For college basketball fans – particularly in the Triangle region of North Carolina – there’s no better time of year than the start of the NCAA basketball tournament. Across the country, millions of people are filling out their tournament brackets with the hopes of winning various contests and office pools. Quicken Loans has capitalized on bracket fever and teamed up with Warren Buffet to promote a unique challenge: pick a perfect bracket and win $1 billion.
Before you go off and complete your bracket entry (and, in the process, provide Quicken Loans with plenty of personal information about yourself, which they will then use for marketing purposes), you should know that your odds of winning aren’t very good. In fact, they are outright terrible.
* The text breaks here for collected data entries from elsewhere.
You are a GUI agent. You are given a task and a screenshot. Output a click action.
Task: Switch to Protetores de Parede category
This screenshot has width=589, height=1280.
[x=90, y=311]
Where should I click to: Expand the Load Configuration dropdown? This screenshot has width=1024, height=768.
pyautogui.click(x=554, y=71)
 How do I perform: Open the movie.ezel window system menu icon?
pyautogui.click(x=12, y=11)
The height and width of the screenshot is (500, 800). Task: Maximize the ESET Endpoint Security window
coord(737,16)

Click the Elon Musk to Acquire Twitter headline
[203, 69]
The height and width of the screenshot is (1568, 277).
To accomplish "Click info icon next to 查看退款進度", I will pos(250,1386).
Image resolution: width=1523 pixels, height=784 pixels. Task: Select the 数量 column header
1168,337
To win, you need to correctly pick the winners of all 63 games. If you assume that there’s 50/50 chance of picking the winner of each game, then your odds are 1 in 9.2 quintillion. (Yes, quintillion is a word and the exact number is 9,223,372,036,854,775,808.) Folks that know a little bit about basketball can probably do a little better, since they know that a #16 seed has never beaten a #1 seed. Your bracket would probably look better than the 50/50 coin flip. For you, DePaul professor Paul Bergen estimates that your odds are about 1 in 128 billion. To put that in perspective, according to lostlettermen.com, you’re more likely to make two holes-in-one in the same round (1 in 67 million) or be killed by a falling vending machine (1 in 112 million).
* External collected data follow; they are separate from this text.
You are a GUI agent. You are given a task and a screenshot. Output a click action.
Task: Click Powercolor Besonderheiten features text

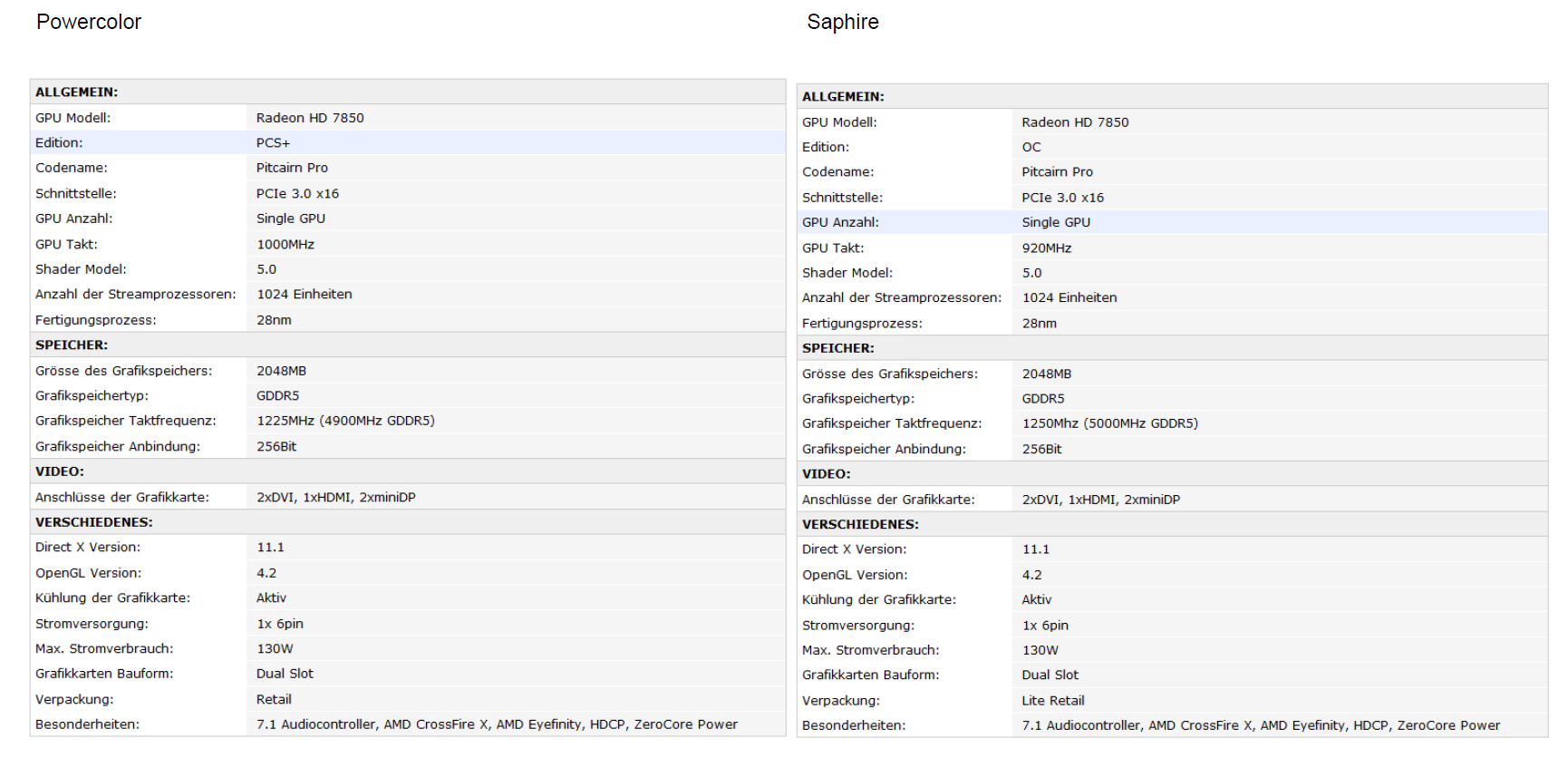tap(497, 724)
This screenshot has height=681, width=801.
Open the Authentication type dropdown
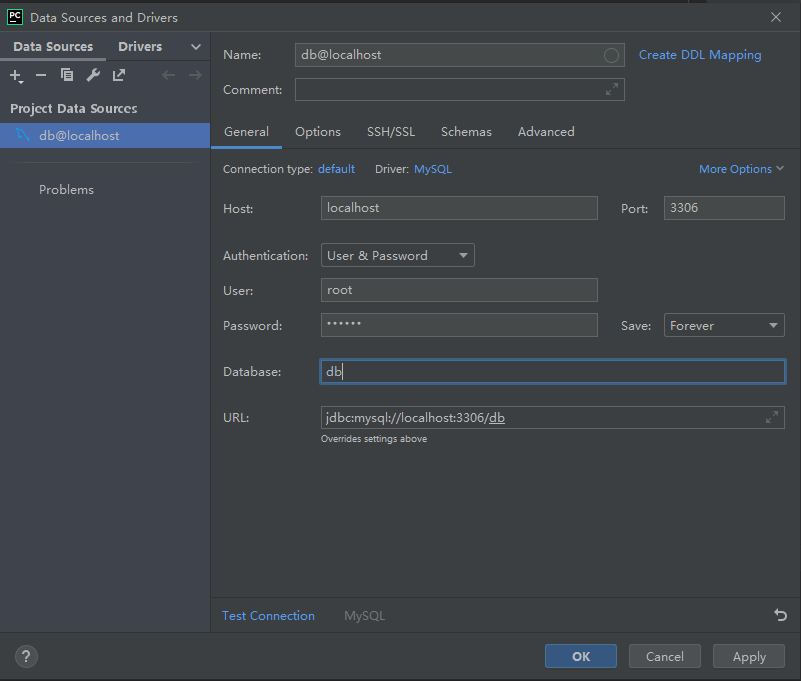tap(398, 256)
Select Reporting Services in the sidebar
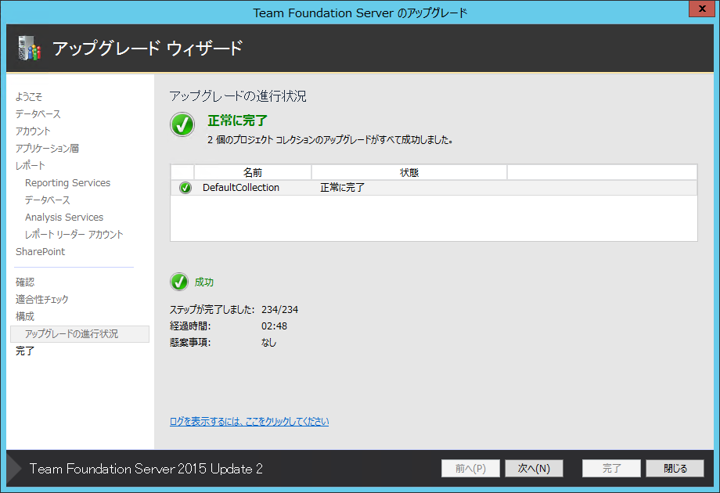Screen dimensions: 720x493 [67, 183]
But let’s assume for a minute that you’d entered the contest and made it all the way to the Elite 8 with a perfect bracket. You’ve picked the correct winners of 56 games and only have to get 7 more games right to win that $1 billion. Then Warren Buffet walks up to you and says, “I have an offer for you. You can let it ride and try to win the $1 billion, or I’ll write you a check right now for $_____.”